__Given exercise__: Retype the part that opens with the line containing "The height and" and closes with the line containing "I will point(906,27).", changing nothing.

++++ Input rows ++++

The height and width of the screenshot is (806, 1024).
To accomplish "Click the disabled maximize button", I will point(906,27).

++++
++++ Input rows ++++

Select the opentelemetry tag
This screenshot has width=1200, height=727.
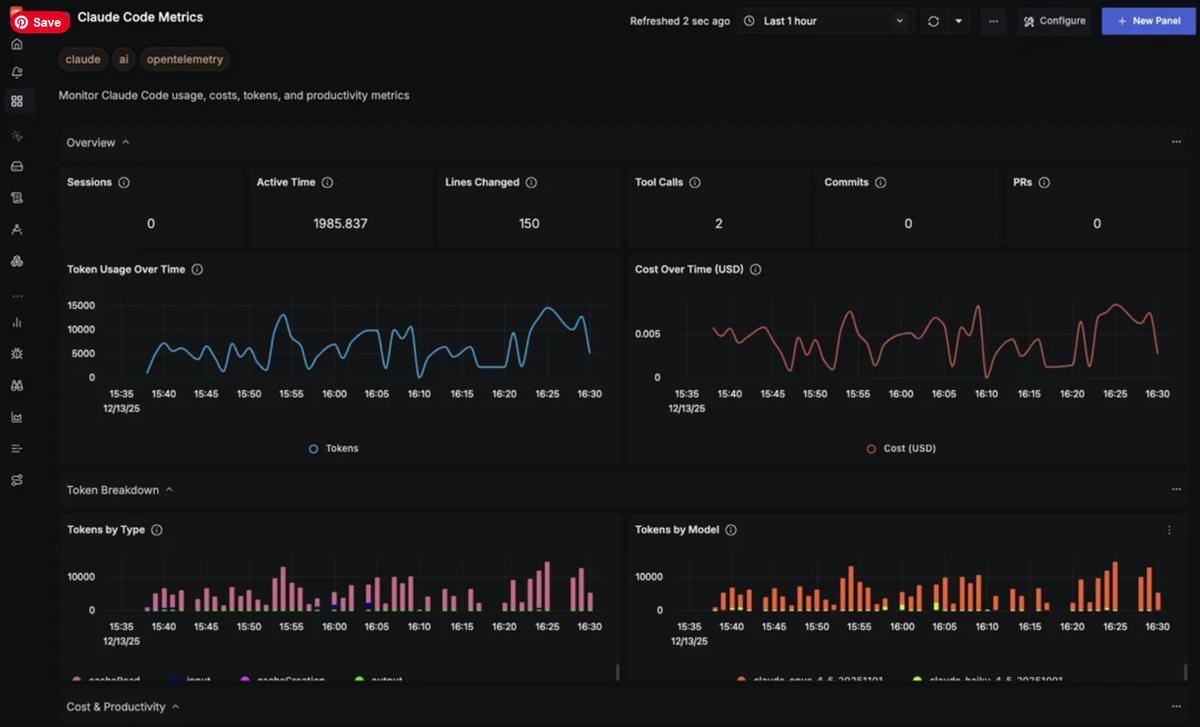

++++
++++ Input rows ++++

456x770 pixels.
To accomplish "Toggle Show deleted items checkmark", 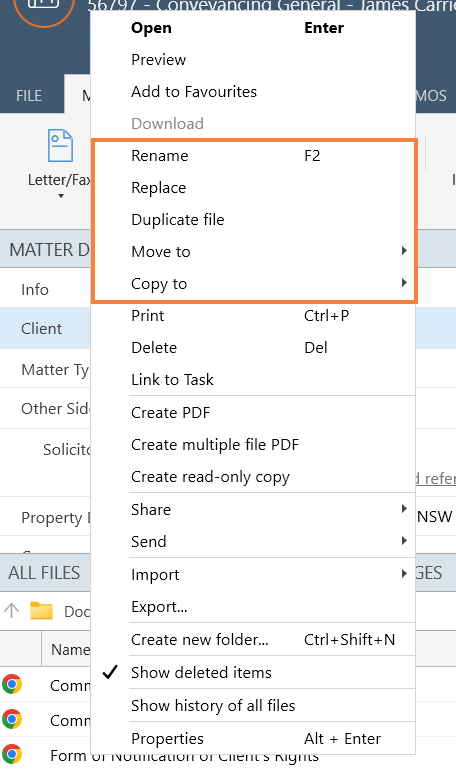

++++

__Task response__:
The height and width of the screenshot is (806, 1024).
To accomplish "Click the disabled maximize button", I will point(906,27).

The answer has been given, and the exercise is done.